[Exercise]
The entries below are to be transcribed in full, without their images.

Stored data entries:
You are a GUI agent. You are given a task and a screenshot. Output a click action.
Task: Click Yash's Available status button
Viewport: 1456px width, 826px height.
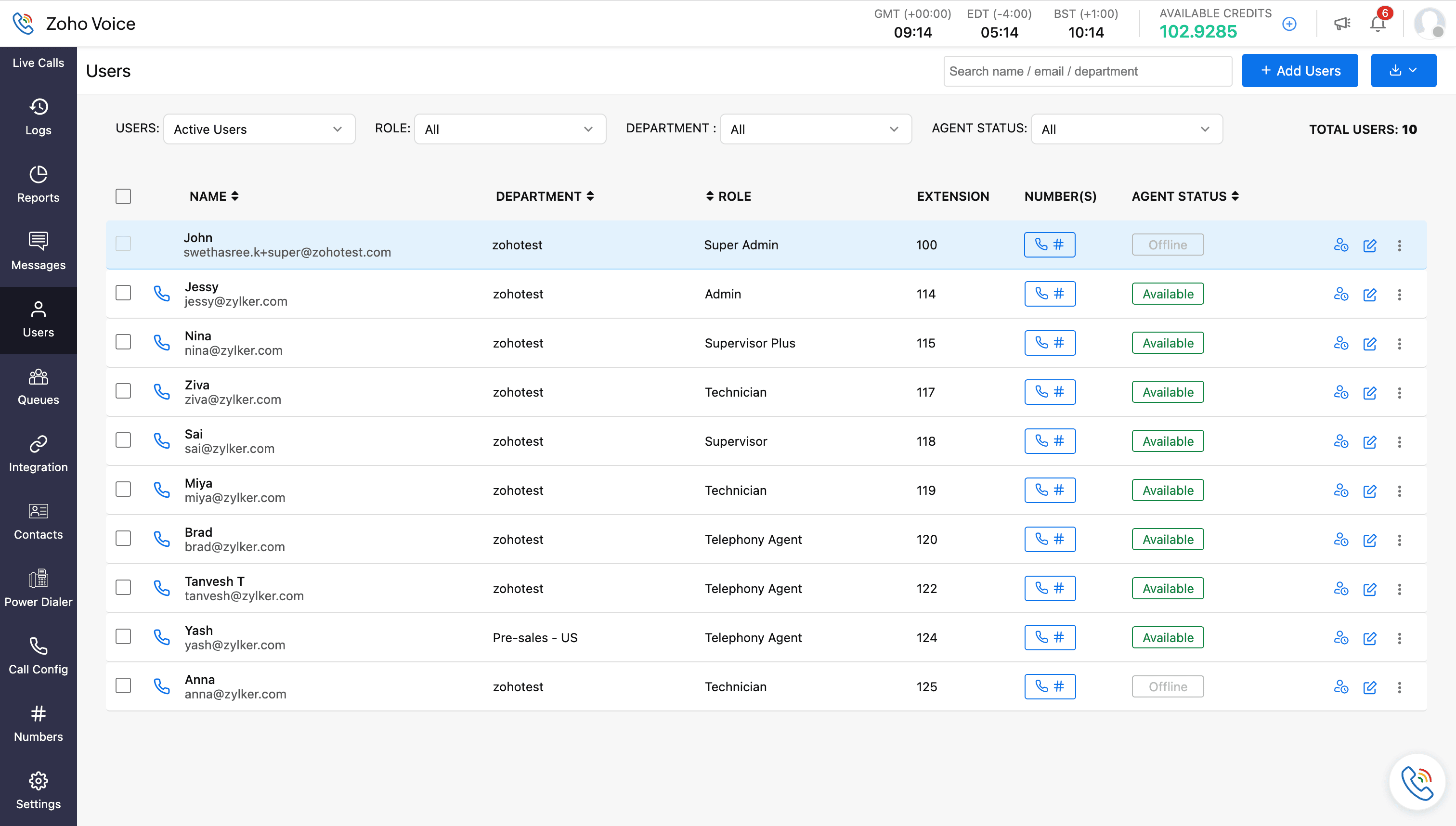point(1168,638)
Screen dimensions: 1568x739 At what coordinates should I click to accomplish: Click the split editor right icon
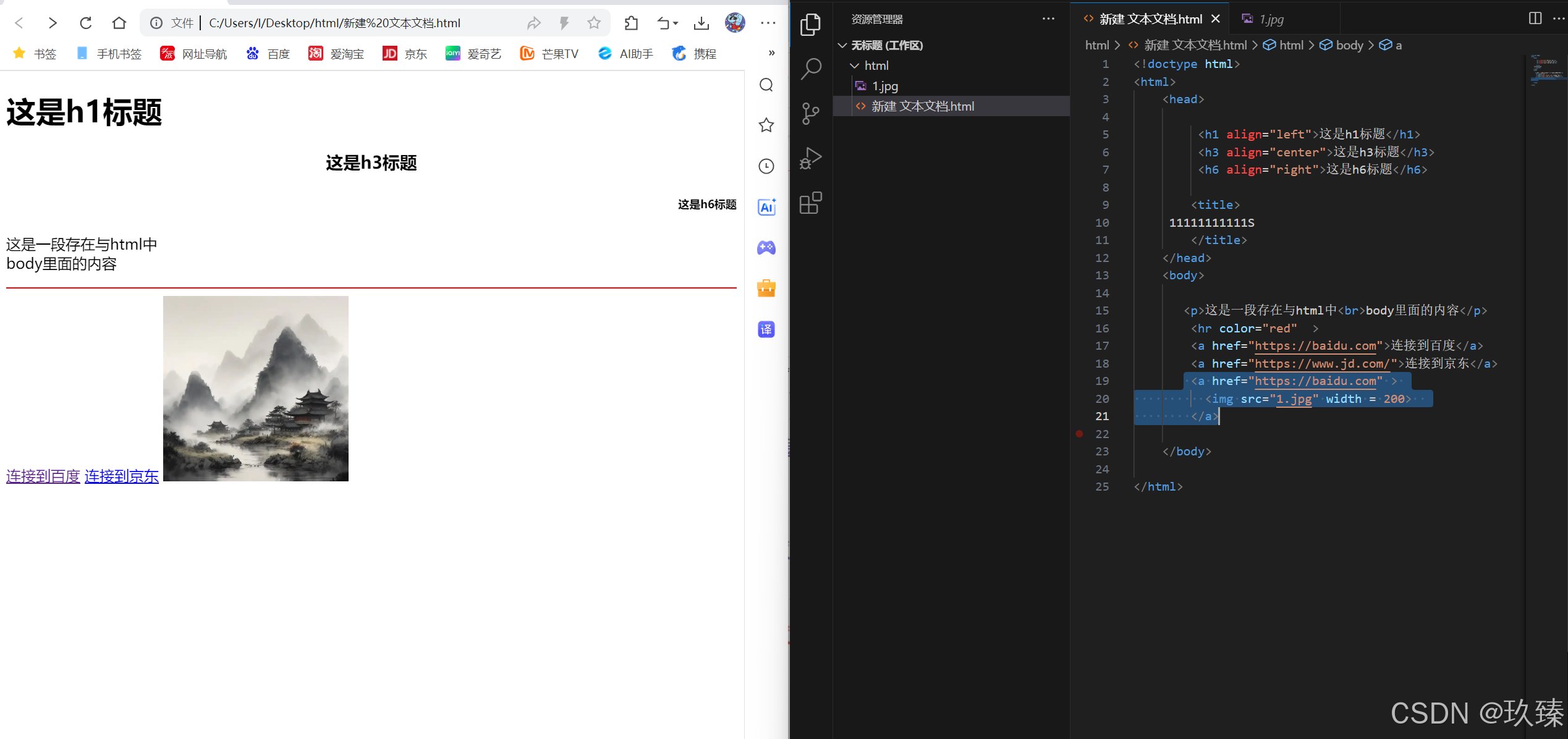(1535, 19)
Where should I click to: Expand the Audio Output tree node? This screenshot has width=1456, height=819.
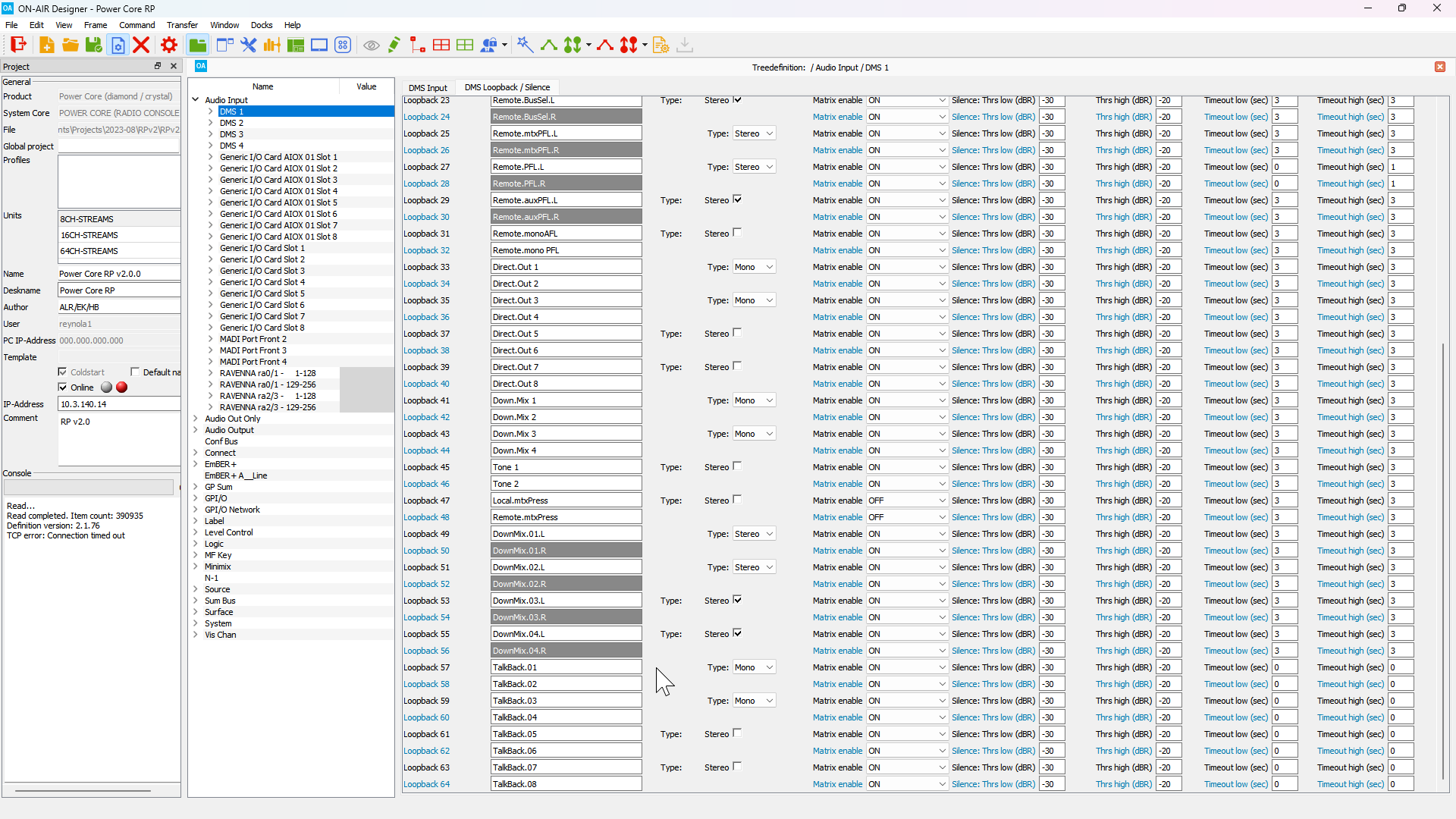click(x=196, y=430)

[Task response]
You are a GUI agent. You are given a task and a screenshot. Output a click action.
Task: Click Yash's Available status button
Viewport: 1456px width, 826px height.
point(1168,638)
Screen dimensions: 1568x739 At what coordinates should I click to accomplish: Click the split editor right icon
(1535, 19)
Where should I click to: Expand the Audio Output tree node? This screenshot has width=1456, height=819.
click(x=196, y=430)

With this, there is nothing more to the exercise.